[Input Boundary: Start]

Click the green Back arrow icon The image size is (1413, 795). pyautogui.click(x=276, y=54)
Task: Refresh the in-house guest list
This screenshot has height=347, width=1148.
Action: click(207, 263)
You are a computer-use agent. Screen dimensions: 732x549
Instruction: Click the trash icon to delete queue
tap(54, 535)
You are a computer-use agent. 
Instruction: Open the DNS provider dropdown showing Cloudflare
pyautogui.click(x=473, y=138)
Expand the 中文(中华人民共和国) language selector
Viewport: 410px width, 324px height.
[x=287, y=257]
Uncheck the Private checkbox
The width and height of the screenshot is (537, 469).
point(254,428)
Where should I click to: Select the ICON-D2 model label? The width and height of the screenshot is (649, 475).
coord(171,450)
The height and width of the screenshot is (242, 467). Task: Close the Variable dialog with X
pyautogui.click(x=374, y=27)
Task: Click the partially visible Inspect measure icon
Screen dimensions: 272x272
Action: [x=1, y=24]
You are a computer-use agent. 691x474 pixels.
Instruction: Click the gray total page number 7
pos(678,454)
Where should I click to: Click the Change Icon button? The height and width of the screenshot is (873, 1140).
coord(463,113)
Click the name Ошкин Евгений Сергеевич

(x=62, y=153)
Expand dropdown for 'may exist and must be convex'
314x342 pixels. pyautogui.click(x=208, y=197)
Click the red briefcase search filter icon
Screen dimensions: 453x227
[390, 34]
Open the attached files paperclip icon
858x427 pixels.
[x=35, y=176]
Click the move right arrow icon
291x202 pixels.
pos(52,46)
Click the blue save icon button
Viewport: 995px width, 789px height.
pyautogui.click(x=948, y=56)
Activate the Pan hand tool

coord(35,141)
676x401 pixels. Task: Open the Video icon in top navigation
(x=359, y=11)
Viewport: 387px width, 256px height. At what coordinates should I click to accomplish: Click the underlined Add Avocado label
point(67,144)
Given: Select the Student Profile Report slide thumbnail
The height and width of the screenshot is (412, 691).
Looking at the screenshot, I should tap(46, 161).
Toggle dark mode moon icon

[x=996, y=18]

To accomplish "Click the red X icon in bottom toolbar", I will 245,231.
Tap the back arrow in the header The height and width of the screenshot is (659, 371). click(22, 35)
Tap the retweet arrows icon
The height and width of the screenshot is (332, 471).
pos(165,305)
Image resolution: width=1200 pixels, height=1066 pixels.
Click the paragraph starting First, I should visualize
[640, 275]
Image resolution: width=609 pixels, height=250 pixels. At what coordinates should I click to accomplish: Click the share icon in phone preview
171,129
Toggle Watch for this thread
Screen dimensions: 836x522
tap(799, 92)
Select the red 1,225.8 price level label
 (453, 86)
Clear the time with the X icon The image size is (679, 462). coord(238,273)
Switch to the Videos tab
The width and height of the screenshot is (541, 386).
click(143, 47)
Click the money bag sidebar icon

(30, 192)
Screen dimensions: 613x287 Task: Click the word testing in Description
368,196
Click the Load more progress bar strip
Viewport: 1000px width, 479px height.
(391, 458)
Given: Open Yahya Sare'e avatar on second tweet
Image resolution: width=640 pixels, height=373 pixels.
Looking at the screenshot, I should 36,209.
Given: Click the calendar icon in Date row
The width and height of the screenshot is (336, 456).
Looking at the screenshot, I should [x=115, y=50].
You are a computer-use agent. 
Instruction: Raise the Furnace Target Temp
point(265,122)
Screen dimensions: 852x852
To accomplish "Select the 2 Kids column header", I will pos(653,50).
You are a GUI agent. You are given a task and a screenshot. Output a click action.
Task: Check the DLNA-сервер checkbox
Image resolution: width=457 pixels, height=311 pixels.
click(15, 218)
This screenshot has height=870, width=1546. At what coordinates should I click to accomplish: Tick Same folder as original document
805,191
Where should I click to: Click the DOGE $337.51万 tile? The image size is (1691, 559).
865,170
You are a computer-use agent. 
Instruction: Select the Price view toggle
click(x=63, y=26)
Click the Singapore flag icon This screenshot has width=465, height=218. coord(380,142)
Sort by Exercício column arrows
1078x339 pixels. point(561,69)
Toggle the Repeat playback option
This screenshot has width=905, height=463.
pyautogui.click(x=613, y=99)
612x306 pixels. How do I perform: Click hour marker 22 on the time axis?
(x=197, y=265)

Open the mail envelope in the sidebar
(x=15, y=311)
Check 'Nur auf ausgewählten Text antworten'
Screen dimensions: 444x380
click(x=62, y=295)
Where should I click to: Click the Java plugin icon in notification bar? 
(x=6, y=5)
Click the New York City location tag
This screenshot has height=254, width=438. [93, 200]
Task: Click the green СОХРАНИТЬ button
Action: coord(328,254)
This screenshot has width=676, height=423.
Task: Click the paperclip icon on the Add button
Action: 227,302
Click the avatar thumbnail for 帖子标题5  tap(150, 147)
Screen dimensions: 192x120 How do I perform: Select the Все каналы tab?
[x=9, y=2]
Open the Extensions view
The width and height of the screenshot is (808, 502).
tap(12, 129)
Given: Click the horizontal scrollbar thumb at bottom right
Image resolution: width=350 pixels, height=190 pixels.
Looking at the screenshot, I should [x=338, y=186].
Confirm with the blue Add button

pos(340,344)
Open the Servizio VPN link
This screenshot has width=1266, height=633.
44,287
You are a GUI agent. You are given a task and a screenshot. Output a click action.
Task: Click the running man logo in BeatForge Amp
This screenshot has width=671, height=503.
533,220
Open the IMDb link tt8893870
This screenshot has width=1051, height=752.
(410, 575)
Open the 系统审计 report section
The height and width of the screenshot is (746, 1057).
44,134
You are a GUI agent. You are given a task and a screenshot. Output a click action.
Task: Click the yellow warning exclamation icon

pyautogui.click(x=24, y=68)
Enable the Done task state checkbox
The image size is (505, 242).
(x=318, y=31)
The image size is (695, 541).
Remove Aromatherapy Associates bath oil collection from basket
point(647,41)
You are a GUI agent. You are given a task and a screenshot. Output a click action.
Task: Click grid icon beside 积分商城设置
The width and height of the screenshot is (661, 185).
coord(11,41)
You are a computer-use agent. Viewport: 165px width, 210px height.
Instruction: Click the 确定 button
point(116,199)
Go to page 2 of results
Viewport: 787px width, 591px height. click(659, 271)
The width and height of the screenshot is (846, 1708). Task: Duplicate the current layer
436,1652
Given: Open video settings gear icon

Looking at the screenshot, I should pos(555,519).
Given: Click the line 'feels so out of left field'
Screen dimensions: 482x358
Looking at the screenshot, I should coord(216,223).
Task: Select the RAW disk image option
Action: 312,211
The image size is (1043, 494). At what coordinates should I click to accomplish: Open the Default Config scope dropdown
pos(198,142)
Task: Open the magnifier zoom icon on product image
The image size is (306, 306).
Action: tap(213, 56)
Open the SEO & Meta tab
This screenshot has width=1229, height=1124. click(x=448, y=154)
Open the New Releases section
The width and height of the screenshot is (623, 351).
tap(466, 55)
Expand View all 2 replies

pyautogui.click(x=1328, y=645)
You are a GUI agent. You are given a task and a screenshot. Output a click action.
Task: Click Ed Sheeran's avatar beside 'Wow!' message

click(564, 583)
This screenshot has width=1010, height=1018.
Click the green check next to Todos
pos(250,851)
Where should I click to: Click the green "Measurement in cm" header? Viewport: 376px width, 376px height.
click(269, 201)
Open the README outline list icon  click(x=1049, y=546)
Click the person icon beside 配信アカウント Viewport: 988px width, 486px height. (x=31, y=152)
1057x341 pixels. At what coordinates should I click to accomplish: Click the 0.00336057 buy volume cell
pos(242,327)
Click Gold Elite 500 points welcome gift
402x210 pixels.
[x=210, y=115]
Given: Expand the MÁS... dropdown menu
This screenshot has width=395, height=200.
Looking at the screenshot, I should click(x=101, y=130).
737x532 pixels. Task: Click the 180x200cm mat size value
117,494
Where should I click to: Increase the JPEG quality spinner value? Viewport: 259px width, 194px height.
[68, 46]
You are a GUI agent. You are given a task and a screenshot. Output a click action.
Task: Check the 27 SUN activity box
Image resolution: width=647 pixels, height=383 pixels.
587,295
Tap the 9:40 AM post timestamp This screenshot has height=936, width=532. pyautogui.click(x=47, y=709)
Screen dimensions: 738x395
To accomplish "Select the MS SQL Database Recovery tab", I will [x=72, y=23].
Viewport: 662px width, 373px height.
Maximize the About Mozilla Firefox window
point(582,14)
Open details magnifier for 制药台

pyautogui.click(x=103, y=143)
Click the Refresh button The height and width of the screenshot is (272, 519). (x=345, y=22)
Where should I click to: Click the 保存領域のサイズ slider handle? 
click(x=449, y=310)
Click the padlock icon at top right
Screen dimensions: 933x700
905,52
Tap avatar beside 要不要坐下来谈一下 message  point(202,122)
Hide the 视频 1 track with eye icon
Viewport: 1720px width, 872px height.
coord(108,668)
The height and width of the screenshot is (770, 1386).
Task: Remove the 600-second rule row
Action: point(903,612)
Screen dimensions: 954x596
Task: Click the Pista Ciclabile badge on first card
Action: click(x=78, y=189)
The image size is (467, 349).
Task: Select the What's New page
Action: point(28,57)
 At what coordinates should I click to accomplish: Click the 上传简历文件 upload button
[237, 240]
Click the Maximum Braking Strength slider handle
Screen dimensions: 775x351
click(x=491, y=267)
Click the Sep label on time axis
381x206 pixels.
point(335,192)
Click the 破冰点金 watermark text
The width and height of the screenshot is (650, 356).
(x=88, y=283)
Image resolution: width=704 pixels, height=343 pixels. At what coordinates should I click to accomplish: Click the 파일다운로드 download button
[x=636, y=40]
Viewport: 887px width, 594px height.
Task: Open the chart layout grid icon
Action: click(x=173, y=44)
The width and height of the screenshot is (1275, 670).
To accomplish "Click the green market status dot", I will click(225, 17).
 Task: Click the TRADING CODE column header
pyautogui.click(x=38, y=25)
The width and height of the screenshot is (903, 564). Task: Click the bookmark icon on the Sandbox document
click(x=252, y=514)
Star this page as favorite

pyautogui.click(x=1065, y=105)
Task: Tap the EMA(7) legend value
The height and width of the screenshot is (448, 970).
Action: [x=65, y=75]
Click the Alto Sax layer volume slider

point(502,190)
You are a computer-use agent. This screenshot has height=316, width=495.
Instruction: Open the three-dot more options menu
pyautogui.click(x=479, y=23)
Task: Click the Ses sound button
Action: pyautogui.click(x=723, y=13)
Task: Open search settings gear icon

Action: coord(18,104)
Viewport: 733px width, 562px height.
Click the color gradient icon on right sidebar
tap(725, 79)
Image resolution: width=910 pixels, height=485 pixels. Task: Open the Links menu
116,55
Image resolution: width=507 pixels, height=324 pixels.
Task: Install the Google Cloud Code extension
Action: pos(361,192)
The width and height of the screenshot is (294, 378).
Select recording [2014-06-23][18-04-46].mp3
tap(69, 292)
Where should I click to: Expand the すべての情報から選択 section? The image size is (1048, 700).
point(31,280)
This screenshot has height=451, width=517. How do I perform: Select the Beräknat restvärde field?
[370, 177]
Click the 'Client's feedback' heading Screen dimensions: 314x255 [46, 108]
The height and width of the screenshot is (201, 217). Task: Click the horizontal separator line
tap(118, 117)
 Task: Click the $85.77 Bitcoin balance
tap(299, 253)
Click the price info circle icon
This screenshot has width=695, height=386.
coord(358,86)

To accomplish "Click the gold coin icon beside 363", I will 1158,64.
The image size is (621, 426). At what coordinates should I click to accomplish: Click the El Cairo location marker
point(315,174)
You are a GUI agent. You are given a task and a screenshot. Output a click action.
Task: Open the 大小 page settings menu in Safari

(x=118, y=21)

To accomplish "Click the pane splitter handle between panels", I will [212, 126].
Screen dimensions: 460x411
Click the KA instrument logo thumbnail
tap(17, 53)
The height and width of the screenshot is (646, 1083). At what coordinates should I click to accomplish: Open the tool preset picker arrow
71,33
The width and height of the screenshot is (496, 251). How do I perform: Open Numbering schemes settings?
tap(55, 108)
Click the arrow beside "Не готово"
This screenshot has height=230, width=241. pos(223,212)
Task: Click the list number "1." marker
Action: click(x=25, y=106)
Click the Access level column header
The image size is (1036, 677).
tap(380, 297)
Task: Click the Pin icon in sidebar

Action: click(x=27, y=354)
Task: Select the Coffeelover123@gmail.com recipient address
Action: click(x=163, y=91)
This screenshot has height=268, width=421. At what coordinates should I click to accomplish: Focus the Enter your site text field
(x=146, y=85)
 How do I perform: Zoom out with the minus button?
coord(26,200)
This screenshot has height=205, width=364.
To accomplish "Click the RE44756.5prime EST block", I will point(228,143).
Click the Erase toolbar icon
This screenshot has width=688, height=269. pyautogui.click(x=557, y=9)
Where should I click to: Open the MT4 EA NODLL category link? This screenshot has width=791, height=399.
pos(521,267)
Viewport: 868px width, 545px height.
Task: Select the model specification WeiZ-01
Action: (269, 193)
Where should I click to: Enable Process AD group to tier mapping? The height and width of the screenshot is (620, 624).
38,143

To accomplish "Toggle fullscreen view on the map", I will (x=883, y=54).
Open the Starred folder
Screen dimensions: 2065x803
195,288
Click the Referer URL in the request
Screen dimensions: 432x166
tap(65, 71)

[Input Boundary: End]

*Task goal*.
Send back an exact copy of only the lines from the line with "You are a computer-use agent. Viewport: 165px" up to and including the line with "Open the README" in the data above.

*Response to this exercise*.
You are a computer-use agent. Viewport: 165px width, 210px height.
Instruction: Click the 确定 button
point(116,199)
Go to page 2 of results
Viewport: 787px width, 591px height. click(659, 271)
The width and height of the screenshot is (846, 1708). Task: Duplicate the current layer
436,1652
Given: Open video settings gear icon

Looking at the screenshot, I should pos(555,519).
Given: Click the line 'feels so out of left field'
Screen dimensions: 482x358
Looking at the screenshot, I should coord(216,223).
Task: Select the RAW disk image option
Action: 312,211
The image size is (1043, 494). At what coordinates should I click to accomplish: Open the Default Config scope dropdown
pos(198,142)
Task: Open the magnifier zoom icon on product image
The image size is (306, 306).
Action: tap(213, 56)
Open the SEO & Meta tab
This screenshot has width=1229, height=1124. click(x=448, y=154)
Open the New Releases section
The width and height of the screenshot is (623, 351).
tap(466, 55)
Expand View all 2 replies

pyautogui.click(x=1328, y=645)
You are a GUI agent. You are given a task and a screenshot. Output a click action.
Task: Click Ed Sheeran's avatar beside 'Wow!' message

click(564, 583)
This screenshot has width=1010, height=1018.
Click the green check next to Todos
pos(250,851)
Where should I click to: Click the green "Measurement in cm" header? Viewport: 376px width, 376px height.
click(269, 201)
Open the README outline list icon  click(x=1049, y=546)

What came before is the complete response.